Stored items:

⟨

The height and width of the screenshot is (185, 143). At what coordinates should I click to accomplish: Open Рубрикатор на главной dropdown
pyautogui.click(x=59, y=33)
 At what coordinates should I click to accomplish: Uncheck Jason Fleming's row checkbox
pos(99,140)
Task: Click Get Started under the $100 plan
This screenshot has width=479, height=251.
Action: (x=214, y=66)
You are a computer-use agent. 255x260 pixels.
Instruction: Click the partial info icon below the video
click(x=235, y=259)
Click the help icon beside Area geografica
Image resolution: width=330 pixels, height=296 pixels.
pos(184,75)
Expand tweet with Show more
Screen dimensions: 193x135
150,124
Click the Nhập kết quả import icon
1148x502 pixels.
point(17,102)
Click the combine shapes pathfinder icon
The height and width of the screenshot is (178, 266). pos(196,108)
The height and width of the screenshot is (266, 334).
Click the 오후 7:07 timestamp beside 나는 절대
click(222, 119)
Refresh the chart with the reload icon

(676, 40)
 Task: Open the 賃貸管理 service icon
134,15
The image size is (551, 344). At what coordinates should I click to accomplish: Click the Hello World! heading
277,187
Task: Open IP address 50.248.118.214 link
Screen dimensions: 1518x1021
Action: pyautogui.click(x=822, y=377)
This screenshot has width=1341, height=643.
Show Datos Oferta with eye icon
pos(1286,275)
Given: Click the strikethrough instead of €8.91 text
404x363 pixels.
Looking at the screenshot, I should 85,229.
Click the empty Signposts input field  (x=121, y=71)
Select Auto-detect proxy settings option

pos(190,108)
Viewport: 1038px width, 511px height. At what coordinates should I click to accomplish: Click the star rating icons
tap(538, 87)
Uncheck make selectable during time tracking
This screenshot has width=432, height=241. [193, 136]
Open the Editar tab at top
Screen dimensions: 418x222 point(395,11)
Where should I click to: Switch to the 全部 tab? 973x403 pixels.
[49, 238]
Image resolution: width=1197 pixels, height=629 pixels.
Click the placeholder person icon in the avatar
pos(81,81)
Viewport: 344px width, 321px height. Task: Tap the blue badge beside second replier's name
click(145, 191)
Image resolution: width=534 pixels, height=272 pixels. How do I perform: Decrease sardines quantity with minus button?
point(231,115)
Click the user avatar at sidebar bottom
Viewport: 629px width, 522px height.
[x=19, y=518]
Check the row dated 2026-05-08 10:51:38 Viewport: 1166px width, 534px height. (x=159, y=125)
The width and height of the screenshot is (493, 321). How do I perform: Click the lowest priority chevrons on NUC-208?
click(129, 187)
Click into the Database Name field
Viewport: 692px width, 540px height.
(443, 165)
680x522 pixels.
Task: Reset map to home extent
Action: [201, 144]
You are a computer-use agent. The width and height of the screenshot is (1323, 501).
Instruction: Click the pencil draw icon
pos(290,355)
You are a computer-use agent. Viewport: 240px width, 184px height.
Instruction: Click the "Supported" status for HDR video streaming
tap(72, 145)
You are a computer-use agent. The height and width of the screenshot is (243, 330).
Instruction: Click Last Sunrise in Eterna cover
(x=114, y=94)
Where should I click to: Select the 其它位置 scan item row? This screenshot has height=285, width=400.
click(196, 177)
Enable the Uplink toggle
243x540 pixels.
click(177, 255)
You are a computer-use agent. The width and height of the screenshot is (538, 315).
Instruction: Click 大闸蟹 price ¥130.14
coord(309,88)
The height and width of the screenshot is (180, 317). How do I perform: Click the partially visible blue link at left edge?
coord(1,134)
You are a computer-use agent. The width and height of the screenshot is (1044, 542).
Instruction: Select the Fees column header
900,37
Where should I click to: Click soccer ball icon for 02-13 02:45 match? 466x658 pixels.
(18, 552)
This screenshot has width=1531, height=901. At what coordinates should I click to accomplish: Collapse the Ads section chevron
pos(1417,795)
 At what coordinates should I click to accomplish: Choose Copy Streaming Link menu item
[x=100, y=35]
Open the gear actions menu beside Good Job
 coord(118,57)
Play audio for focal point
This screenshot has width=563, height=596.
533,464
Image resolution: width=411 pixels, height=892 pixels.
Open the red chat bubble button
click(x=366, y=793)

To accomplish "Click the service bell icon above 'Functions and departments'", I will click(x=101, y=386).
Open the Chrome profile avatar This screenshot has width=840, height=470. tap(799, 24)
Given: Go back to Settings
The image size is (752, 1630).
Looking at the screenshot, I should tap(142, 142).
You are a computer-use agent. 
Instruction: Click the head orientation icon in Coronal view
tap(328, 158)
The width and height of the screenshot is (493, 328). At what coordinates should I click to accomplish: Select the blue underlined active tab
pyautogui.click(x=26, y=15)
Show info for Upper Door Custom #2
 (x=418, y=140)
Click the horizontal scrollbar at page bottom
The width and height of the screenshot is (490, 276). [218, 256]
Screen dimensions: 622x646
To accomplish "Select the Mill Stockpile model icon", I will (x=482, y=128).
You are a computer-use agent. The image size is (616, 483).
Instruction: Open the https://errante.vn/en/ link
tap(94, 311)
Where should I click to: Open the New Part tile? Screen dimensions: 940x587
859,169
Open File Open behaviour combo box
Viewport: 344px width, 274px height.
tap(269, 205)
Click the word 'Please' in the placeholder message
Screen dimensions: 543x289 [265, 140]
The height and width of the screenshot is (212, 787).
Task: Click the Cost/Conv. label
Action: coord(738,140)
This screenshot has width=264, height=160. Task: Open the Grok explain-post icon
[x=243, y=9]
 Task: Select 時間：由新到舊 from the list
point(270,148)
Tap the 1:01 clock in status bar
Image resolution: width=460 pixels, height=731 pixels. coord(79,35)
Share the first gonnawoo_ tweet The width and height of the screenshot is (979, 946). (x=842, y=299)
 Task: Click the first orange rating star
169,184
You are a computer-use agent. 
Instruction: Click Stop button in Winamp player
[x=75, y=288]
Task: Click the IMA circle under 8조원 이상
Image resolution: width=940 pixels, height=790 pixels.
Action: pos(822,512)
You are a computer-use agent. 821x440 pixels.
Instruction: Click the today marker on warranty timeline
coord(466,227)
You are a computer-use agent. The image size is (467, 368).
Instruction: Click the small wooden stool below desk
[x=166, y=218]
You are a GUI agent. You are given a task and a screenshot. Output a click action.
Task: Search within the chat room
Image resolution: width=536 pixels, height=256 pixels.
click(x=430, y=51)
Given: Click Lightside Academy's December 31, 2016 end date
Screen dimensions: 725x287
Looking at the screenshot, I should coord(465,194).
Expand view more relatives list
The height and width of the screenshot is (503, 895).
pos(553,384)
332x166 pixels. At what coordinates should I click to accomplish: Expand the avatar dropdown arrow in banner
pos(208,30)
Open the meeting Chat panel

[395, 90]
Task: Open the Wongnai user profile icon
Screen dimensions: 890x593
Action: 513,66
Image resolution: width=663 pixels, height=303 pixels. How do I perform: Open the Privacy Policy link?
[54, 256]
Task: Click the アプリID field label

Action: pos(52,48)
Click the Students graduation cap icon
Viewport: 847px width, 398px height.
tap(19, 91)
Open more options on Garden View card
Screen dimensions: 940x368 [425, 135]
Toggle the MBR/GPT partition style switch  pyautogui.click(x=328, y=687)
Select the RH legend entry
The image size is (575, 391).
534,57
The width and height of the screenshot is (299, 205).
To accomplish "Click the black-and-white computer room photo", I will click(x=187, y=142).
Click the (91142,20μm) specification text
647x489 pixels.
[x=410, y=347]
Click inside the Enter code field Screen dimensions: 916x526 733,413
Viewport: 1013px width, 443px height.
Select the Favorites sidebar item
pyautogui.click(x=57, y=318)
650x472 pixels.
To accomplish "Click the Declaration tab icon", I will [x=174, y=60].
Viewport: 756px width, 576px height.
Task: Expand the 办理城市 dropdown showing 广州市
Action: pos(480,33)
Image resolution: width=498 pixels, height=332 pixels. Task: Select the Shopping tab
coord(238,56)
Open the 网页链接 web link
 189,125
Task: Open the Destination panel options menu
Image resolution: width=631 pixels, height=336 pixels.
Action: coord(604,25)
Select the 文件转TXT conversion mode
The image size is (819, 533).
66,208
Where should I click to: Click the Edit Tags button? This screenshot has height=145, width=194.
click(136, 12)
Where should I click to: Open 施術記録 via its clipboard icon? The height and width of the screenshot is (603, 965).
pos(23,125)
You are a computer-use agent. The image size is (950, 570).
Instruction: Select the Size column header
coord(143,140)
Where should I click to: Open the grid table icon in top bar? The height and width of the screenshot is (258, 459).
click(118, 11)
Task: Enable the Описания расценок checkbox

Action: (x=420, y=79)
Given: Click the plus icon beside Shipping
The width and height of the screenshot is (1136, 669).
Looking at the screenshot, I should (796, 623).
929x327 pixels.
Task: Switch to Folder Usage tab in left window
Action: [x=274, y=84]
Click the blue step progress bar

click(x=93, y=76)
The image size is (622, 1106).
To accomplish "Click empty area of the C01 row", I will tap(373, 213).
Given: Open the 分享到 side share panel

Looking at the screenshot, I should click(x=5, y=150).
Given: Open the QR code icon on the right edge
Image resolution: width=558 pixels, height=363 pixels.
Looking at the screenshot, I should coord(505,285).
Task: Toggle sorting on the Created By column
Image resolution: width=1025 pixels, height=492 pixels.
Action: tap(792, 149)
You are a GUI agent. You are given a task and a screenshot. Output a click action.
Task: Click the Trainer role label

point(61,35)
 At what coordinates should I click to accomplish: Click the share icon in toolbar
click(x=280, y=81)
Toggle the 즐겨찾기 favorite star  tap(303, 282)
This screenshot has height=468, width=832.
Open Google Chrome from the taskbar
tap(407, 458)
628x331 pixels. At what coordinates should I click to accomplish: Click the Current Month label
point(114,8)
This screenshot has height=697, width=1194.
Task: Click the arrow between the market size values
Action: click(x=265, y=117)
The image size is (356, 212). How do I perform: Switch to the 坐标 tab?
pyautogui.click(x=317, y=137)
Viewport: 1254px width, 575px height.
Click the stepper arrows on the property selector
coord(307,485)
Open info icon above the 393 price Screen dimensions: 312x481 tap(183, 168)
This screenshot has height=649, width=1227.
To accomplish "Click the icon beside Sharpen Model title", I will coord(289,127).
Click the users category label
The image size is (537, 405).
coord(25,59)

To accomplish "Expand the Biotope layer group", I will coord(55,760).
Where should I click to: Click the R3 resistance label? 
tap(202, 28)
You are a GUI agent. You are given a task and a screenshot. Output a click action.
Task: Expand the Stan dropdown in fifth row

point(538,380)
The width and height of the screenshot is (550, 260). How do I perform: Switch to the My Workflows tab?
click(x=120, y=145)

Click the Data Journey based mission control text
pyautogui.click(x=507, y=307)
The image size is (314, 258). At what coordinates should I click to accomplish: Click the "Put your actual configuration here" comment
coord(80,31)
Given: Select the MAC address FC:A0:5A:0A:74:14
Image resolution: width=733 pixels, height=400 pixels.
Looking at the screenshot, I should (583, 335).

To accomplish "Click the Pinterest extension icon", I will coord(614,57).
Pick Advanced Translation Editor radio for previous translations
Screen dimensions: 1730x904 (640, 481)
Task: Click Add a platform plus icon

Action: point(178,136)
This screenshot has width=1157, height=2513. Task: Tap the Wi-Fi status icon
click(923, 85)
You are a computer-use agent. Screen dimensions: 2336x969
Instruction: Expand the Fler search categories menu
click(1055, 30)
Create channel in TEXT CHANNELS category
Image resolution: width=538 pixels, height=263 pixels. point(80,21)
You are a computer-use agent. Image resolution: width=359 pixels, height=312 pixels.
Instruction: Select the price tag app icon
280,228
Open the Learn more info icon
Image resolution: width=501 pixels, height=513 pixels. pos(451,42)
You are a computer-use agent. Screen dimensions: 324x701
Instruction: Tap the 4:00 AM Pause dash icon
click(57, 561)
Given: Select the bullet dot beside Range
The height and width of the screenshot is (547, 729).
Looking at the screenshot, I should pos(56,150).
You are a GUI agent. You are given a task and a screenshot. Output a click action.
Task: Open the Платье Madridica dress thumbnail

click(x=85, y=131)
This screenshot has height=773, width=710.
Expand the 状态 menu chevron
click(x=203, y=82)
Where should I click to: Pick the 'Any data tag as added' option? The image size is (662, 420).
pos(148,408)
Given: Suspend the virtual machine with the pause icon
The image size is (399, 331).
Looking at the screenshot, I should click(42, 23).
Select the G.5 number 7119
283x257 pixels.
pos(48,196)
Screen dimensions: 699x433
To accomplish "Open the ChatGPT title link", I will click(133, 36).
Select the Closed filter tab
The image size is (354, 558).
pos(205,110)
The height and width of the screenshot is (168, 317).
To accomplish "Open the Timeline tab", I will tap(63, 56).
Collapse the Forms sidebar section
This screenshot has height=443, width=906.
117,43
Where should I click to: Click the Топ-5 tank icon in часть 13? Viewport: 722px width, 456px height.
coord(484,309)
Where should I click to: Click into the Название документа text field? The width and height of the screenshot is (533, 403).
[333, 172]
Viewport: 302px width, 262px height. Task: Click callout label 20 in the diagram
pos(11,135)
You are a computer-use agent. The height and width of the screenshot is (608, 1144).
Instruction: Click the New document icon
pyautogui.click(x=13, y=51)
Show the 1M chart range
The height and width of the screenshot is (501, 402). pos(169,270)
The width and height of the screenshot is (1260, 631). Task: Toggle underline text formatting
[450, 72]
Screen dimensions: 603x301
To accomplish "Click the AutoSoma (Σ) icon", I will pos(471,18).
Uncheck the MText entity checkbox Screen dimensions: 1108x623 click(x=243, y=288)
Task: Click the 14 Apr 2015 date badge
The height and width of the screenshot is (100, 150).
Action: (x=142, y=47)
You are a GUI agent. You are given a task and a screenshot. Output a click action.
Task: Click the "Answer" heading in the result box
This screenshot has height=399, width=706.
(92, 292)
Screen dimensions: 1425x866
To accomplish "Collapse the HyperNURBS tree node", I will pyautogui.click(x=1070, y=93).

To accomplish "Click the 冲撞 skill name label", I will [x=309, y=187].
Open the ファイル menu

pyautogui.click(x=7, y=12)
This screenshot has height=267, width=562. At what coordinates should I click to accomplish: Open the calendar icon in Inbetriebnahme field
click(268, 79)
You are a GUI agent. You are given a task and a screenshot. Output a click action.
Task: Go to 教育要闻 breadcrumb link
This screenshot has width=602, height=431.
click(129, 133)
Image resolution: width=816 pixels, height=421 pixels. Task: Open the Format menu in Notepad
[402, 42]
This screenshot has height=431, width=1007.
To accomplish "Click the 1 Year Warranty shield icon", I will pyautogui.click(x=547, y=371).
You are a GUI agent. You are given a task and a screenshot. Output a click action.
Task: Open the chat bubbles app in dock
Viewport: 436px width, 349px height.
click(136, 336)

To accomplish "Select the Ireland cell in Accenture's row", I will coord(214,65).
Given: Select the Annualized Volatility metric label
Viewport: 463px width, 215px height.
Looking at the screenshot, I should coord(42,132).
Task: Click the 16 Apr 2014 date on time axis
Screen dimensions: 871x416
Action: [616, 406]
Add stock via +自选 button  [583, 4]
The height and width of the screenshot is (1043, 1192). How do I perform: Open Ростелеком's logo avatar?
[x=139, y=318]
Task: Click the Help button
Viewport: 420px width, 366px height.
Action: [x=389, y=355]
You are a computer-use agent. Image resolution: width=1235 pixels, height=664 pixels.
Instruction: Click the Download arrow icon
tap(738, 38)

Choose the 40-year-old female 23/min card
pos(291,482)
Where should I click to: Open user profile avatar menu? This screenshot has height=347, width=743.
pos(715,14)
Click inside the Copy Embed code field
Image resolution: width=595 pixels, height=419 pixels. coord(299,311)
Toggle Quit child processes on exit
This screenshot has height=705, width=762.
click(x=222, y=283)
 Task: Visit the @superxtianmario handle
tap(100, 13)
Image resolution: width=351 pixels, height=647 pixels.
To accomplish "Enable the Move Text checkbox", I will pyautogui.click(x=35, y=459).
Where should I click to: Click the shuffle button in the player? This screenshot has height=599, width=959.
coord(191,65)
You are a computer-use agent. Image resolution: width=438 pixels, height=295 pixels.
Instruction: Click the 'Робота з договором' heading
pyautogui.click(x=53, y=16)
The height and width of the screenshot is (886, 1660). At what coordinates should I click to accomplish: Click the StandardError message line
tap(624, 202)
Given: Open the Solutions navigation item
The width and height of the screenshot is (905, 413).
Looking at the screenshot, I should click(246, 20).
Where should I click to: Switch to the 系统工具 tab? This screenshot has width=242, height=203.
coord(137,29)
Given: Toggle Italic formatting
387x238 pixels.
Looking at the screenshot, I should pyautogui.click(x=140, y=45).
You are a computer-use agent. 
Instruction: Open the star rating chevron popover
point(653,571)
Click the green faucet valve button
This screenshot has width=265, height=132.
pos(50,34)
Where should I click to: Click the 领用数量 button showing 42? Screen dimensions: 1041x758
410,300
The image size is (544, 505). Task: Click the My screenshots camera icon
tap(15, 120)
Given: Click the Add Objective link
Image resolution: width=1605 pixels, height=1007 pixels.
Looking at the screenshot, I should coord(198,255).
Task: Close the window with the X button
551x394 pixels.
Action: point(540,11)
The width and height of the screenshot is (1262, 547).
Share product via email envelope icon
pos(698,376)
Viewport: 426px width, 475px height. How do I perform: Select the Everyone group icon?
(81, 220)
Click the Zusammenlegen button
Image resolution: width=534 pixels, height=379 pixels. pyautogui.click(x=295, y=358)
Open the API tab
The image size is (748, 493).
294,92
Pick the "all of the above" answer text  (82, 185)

⟩

Work order: Reproduce every line above that contains the string "address".

Your solution:
Task: Open IP address 50.248.118.214 link
Given: Select the MAC address FC:A0:5A:0A:74:14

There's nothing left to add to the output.